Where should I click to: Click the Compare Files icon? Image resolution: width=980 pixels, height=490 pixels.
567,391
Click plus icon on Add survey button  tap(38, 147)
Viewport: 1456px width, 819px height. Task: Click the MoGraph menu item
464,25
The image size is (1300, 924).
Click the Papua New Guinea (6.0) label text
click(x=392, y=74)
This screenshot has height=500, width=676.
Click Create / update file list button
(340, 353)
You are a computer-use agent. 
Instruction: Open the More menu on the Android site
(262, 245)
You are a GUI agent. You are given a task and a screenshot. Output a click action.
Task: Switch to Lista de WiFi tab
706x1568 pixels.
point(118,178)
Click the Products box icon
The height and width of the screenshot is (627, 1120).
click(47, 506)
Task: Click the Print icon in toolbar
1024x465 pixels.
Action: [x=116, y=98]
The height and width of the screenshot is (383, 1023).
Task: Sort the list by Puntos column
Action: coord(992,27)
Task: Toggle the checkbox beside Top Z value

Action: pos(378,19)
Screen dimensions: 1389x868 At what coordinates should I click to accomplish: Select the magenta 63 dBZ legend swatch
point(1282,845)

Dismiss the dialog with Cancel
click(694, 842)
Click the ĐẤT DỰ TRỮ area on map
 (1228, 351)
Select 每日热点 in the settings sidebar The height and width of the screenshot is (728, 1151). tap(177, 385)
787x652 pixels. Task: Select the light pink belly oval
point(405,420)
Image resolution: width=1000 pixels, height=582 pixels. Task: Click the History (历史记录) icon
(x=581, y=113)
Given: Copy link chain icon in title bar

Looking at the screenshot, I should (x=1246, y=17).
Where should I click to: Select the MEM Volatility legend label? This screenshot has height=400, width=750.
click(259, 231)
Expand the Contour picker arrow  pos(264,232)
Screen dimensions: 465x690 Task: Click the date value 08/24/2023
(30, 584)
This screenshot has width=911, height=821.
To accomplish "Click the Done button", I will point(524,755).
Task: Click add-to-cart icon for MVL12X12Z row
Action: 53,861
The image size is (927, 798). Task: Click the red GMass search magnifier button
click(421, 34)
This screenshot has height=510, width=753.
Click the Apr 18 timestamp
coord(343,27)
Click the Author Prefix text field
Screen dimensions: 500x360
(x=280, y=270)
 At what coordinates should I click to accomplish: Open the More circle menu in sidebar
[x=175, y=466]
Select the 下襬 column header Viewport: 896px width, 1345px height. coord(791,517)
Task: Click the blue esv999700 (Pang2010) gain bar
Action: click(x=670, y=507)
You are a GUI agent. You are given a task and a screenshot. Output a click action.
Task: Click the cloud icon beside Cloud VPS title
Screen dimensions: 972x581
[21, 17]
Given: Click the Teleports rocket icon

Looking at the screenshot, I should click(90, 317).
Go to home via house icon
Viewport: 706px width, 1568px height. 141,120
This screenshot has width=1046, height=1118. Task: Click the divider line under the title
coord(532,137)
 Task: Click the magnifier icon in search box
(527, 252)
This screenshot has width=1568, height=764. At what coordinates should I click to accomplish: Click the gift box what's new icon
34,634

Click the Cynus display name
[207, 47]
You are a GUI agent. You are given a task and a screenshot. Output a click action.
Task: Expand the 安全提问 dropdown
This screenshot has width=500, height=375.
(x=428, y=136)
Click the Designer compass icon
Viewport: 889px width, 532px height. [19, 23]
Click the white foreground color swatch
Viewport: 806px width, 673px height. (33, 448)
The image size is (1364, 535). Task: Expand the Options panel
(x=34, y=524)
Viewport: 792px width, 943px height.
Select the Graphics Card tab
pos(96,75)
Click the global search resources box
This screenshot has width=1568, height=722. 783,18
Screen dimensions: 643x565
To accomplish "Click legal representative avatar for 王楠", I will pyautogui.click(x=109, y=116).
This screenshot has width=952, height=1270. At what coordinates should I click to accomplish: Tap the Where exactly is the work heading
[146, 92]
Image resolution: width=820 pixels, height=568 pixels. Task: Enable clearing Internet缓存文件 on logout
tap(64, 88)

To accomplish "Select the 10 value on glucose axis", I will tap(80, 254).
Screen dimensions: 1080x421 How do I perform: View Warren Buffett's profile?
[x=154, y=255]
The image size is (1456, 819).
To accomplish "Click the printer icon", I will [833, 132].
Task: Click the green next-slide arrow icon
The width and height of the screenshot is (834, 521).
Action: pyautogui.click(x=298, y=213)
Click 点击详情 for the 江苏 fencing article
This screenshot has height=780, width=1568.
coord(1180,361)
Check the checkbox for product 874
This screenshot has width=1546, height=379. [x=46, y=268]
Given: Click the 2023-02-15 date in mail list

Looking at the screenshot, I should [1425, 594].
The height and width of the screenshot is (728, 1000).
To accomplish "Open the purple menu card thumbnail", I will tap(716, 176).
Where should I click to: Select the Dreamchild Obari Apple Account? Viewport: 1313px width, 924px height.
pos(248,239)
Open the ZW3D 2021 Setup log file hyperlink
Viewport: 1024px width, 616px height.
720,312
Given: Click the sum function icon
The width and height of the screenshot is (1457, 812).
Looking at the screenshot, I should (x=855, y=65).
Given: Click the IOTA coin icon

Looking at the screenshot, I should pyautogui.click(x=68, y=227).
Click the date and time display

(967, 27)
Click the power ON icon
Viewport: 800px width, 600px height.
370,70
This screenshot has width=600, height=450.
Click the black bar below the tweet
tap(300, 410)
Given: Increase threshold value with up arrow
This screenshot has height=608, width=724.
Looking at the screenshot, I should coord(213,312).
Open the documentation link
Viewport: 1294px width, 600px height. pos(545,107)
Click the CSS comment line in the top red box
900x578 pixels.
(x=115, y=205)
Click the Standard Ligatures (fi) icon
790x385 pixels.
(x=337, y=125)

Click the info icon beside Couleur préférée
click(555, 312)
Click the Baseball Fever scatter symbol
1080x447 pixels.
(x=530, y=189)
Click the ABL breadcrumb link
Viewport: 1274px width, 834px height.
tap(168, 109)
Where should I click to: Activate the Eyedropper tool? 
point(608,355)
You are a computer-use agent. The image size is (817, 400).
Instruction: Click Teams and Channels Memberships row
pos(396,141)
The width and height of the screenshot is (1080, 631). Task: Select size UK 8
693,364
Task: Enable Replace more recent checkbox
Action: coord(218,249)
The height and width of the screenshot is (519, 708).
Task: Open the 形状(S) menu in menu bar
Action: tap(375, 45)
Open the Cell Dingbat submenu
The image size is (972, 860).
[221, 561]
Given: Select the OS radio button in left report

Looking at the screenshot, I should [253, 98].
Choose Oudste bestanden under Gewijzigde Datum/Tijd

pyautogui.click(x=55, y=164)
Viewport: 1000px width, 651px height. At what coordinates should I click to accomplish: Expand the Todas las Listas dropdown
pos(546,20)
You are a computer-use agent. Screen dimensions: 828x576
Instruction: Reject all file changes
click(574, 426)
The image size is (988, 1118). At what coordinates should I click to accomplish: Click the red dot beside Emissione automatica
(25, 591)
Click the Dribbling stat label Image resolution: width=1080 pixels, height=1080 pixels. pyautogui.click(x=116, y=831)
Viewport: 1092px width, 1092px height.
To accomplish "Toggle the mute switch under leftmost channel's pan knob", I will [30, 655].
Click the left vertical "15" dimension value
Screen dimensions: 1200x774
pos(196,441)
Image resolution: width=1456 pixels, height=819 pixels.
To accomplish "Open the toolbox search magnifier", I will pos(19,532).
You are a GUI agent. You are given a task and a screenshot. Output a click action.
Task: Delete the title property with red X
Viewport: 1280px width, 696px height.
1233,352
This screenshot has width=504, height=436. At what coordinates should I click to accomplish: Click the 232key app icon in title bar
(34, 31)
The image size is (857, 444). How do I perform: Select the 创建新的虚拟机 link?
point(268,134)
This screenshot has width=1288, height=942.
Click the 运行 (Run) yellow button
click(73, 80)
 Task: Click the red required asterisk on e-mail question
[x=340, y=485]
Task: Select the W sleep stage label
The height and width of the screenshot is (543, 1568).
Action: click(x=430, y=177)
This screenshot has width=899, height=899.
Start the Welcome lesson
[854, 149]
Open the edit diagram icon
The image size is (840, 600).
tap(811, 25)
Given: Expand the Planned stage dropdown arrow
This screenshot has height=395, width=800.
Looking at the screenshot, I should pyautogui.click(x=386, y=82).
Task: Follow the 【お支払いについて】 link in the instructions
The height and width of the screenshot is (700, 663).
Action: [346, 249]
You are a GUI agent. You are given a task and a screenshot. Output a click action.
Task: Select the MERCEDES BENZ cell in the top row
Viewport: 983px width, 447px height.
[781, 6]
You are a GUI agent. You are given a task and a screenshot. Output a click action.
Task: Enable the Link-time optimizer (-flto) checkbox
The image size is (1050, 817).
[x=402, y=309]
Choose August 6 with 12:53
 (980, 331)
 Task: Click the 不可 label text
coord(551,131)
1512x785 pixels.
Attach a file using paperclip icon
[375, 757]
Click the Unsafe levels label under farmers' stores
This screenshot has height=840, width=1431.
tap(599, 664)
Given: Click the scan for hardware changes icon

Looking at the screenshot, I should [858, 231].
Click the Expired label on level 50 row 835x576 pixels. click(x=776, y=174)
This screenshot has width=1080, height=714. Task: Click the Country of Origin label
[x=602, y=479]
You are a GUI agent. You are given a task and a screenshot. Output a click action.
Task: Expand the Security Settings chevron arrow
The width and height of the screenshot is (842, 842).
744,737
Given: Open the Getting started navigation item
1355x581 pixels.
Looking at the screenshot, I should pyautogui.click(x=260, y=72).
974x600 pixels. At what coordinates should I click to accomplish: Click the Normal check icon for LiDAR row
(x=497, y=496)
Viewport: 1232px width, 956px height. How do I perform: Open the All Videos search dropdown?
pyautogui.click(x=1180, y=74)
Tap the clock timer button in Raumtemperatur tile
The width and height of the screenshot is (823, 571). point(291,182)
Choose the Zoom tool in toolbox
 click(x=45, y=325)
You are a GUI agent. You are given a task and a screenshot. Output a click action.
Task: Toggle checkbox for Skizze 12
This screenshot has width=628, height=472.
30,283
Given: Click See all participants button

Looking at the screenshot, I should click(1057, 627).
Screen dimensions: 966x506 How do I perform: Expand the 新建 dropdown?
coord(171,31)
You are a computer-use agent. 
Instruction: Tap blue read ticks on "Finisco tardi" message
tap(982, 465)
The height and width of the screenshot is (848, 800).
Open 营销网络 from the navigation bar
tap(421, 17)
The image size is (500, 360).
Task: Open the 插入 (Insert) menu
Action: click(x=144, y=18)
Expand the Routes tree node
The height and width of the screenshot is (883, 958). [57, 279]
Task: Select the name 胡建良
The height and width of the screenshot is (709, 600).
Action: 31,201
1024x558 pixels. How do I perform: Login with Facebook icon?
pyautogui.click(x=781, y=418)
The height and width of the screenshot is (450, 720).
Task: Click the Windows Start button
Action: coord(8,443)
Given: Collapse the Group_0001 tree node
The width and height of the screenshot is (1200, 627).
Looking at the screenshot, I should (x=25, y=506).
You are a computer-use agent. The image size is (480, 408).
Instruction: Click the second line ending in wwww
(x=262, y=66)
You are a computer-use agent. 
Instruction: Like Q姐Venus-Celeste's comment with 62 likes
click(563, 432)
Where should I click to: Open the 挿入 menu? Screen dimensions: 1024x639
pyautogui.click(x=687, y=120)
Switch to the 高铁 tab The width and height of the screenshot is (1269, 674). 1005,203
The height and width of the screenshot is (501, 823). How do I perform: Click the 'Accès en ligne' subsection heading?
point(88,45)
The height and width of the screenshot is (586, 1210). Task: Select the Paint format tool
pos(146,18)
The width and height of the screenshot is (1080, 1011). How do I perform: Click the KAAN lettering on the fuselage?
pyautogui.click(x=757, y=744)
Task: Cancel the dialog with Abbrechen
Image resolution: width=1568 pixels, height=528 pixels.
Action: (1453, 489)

# # # # #

BRIEF:
Report how many lines of the records above contain the word "stage", and give only that number.

FINISHED TASK:
2